Data mining

Synonyms:

Data and text mining

Data mining is the systematic process of discovering patterns in data sets through the use of computer algorithms.

An algorithm is a step-by-step procedure for calculations often involving multiple iterations but always having an endpoint where results become available. Computerisation allows for the application of complex algorithms to large data sets, enabling results to be generated very quickly at negligible cost.

Data mining may also refer to the frowned-upon practice of using statistical tools in an ad hoc fashion to find patterns and correlations in the data that support the researcher's current views. This is often associated with a reluctance on the part of researchers to report (or publish) non-significant correlations, a practice which seems widespread according to research by John Ioannidis (author of “Why Most Published Research Findings Are False”).

Although data mining algorithms are usually applied to large data sets, some algorithms can also be applied to relatively small data sets. Data sets used in data mining are simple in structure: rows describe individual cases (also referred to as observations or examples) and columns describe attributes or variables of those cases. For example, a data set might contain rows representing 20 projects in a portfolio and columns representing selected attributes of each project’s context, interventions and outcomes.

The choice of algorithm to use will often depend on the type of data (i.e., nominal, ordinal, ratio or interval) listed in the columns. The ability to work with a mix of data types is particularly relevant to evaluators who may have to be more opportunistic in their use of data than researchers. The ability to use nominal data is important because often categorical data is available to evaluators where variable data is not. For example, it is usually possible to categorise types of interventions or contexts for a project, but more difficult to measure them using a meaningful common unit.

A wide range of data mining algorithms have been developed. The typology by Maimon and Rokach (2010; p.6) is probably the most comprehensive:

Both functions of data mining algorithms listed under Discovery are relevant to evaluation:

Description: Clustering algorithms have potential for identifying stakeholder groups in beneficiary populations that do not simply fit under ‘one’ label (e.g., older migrant men who are unemployed). They can also enable identification of groups of projects within diverse portfolios which have sufficient commonality to allow meaningful comparison of effects of interventions or causes of outcomes.
Prediction: Classification algorithms, such as Decision Trees, can identify multiple configurations of attributes of interventions associated with particular outcomes (with similar results to using Qualitative Comparative Analysis (QCA) and consistent with a Realist Evaluation perspective)

It is worth noting that in a data set with 20 attributes, such as might be collected by a modest baseline survey, there are 2²⁰possible combinations of those attributes (i.e., 1,048,576). So, there are a huge number of possible types of clusters of cases and possible predictable relationships between attributes. A particular theory or hypothesis to be tested in a study will typically focus on a very small proportion of these possible clusters or relationships, so the rest may easily be lost sight of. Cross-tabulation of selected survey responses can provide a wider view, but will usually only explore a fraction of the patterns that might be found in the data set. This is where data mining algorithms can have a complementary role, by providing a quick and efficient means of systematically searching large combinatorial spaces for potentially meaningful patterns.

- **DATASET SECTION**
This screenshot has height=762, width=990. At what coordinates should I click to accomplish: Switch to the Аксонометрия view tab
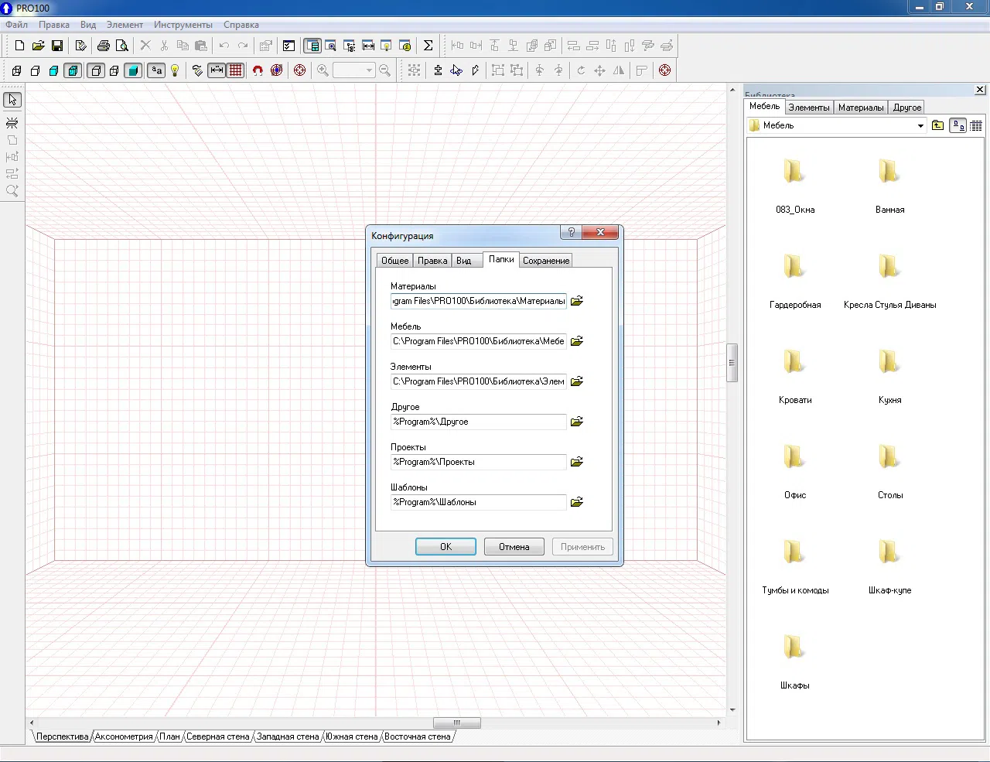click(x=124, y=736)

- **EXERCISE GOAL**
Reproduce the passage of the data mining text above, from "It is worth" to "potentially meaningful patterns.", word for word.

- **ANSWER FOR THE TASK**
It is worth noting that in a data set with 20 attributes, such as might be collected by a modest baseline survey, there are 2²⁰possible combinations of those attributes (i.e., 1,048,576). So, there are a huge number of possible types of clusters of cases and possible predictable relationships between attributes. A particular theory or hypothesis to be tested in a study will typically focus on a very small proportion of these possible clusters or relationships, so the rest may easily be lost sight of. Cross-tabulation of selected survey responses can provide a wider view, but will usually only explore a fraction of the patterns that might be found in the data set. This is where data mining algorithms can have a complementary role, by providing a quick and efficient means of systematically searching large combinatorial spaces for potentially meaningful patterns.